Required work
In the antitrust passage, rewrite everything from "Petitioners seek to" down to "73 S.Ct. 361.", putting "securities dealers" wherever "broker-dealers" appears.

** start Source document **

Petitioners seek to justify their actions on the grounds that their dealings with Luria were based on sound business judgment. They claim they dealt with Luria only because it was the best in the business. If this argument were accepted under the circumstances of this case, it would open a large loophole in our antitrust laws. Furthermore, the evidence indicates that the decision to direct business toward Luria and away from other broker-dealers was activated by more than pure business motives. The Commission acted entirely within its discretion in choosing not to accept this attempted justification. Federal Trade Commission v. Motion Picture Advertising Service Co., supra, 344 U.S. at page 395, 73 S.Ct. 361.
We have reviewed the evidence relating to the foreign market and Luria's agreement with OCCF. There is substantial support for the Commission's conclusion that Luria's practices here were also in violation of Section 5 of the Federal Trade Commission Act and must be enjoined in order to open the market to competition.

** end Source document **
** start Data supplied **

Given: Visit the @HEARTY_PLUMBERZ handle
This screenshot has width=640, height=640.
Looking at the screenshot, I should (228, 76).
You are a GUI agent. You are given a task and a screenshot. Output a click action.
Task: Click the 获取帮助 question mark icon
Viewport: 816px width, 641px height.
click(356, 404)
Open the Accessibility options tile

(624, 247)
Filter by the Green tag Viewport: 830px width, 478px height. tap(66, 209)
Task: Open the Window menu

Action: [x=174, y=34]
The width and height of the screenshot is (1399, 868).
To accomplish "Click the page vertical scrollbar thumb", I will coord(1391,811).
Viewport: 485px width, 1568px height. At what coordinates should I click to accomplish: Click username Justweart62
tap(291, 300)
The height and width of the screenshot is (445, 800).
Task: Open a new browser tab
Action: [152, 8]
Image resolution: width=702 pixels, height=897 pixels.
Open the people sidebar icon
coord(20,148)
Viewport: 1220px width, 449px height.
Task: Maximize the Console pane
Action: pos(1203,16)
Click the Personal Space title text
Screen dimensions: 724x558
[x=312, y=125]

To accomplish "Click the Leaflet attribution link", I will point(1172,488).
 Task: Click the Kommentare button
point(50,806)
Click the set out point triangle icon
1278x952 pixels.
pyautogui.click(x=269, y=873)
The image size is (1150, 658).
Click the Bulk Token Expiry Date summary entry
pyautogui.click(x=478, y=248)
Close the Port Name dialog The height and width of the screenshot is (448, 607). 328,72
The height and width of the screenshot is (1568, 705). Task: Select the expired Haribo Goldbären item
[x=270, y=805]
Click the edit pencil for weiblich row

** end Data supplied **

Result below
Petitioners seek to justify their actions on the grounds that their dealings with Luria were based on sound business judgment. They claim they dealt with Luria only because it was the best in the business. If this argument were accepted under the circumstances of this case, it would open a large loophole in our antitrust laws. Furthermore, the evidence indicates that the decision to direct business toward Luria and away from other securities dealers was activated by more than pure business motives. The Commission acted entirely within its discretion in choosing not to accept this attempted justification. Federal Trade Commission v. Motion Picture Advertising Service Co., supra, 344 U.S. at page 395, 73 S.Ct. 361.